Aim> Reproduce all of the data below, substituting "Directive" for every occurrence of "Instruction" and leaving everything else unchanged.

Data records>

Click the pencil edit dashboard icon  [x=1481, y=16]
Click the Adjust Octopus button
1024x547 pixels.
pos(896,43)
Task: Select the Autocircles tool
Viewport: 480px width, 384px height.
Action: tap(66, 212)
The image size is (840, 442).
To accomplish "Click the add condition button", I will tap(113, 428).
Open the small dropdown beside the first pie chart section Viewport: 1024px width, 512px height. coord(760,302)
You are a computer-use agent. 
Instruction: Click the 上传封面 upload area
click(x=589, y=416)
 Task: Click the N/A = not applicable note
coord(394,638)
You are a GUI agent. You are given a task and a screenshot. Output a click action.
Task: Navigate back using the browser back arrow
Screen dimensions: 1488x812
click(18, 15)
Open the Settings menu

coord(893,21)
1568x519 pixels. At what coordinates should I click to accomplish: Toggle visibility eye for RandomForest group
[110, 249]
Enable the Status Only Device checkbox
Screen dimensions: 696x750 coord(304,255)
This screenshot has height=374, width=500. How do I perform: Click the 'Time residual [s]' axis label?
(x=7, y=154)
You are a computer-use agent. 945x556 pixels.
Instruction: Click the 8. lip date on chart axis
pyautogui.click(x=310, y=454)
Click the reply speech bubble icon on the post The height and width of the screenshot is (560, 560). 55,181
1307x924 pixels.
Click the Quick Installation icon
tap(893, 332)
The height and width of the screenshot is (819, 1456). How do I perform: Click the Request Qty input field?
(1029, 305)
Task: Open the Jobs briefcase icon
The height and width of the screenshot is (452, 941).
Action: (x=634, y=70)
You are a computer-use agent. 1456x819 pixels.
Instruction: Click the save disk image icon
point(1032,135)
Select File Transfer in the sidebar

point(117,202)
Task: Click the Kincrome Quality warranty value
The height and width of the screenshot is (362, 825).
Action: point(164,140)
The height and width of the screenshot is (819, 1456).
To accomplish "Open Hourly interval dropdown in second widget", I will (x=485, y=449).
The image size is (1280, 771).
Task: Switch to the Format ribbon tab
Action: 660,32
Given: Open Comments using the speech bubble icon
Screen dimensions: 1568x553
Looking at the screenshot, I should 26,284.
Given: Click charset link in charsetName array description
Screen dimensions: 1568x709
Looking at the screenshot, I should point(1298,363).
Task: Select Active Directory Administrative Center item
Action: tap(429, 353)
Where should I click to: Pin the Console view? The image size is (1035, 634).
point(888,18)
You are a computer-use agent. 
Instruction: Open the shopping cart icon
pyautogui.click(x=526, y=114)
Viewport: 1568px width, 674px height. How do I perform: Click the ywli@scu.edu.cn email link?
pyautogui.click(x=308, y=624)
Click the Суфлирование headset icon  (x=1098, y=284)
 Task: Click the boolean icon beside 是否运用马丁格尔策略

Response>
Click the pencil edit dashboard icon  [x=1481, y=16]
Click the Adjust Octopus button
1024x547 pixels.
pos(896,43)
Task: Select the Autocircles tool
Viewport: 480px width, 384px height.
Action: tap(66, 212)
The image size is (840, 442).
To accomplish "Click the add condition button", I will tap(113, 428).
Open the small dropdown beside the first pie chart section Viewport: 1024px width, 512px height. coord(760,302)
You are a computer-use agent. 
Directive: Click the 上传封面 upload area
click(x=589, y=416)
 Task: Click the N/A = not applicable note
coord(394,638)
You are a GUI agent. You are given a task and a screenshot. Output a click action.
Task: Navigate back using the browser back arrow
Screen dimensions: 1488x812
click(18, 15)
Open the Settings menu

coord(893,21)
1568x519 pixels. At what coordinates should I click to accomplish: Toggle visibility eye for RandomForest group
[110, 249]
Enable the Status Only Device checkbox
Screen dimensions: 696x750 coord(304,255)
This screenshot has height=374, width=500. How do I perform: Click the 'Time residual [s]' axis label?
(x=7, y=154)
You are a computer-use agent. 945x556 pixels.
Directive: Click the 8. lip date on chart axis
pyautogui.click(x=310, y=454)
Click the reply speech bubble icon on the post The height and width of the screenshot is (560, 560). 55,181
1307x924 pixels.
Click the Quick Installation icon
tap(893, 332)
The height and width of the screenshot is (819, 1456). How do I perform: Click the Request Qty input field?
(1029, 305)
Task: Open the Jobs briefcase icon
The height and width of the screenshot is (452, 941).
Action: (x=634, y=70)
You are a computer-use agent. 1456x819 pixels.
Directive: Click the save disk image icon
point(1032,135)
Select File Transfer in the sidebar

point(117,202)
Task: Click the Kincrome Quality warranty value
The height and width of the screenshot is (362, 825).
Action: point(164,140)
The height and width of the screenshot is (819, 1456).
To accomplish "Open Hourly interval dropdown in second widget", I will (x=485, y=449).
The image size is (1280, 771).
Task: Switch to the Format ribbon tab
Action: 660,32
Given: Open Comments using the speech bubble icon
Screen dimensions: 1568x553
Looking at the screenshot, I should 26,284.
Given: Click charset link in charsetName array description
Screen dimensions: 1568x709
Looking at the screenshot, I should point(1298,363).
Task: Select Active Directory Administrative Center item
Action: tap(429, 353)
Where should I click to: Pin the Console view? The image size is (1035, 634).
point(888,18)
You are a computer-use agent. 
Directive: Open the shopping cart icon
pyautogui.click(x=526, y=114)
Viewport: 1568px width, 674px height. How do I perform: Click the ywli@scu.edu.cn email link?
pyautogui.click(x=308, y=624)
Click the Суфлирование headset icon  (x=1098, y=284)
 Task: Click the boolean icon beside 是否运用马丁格尔策略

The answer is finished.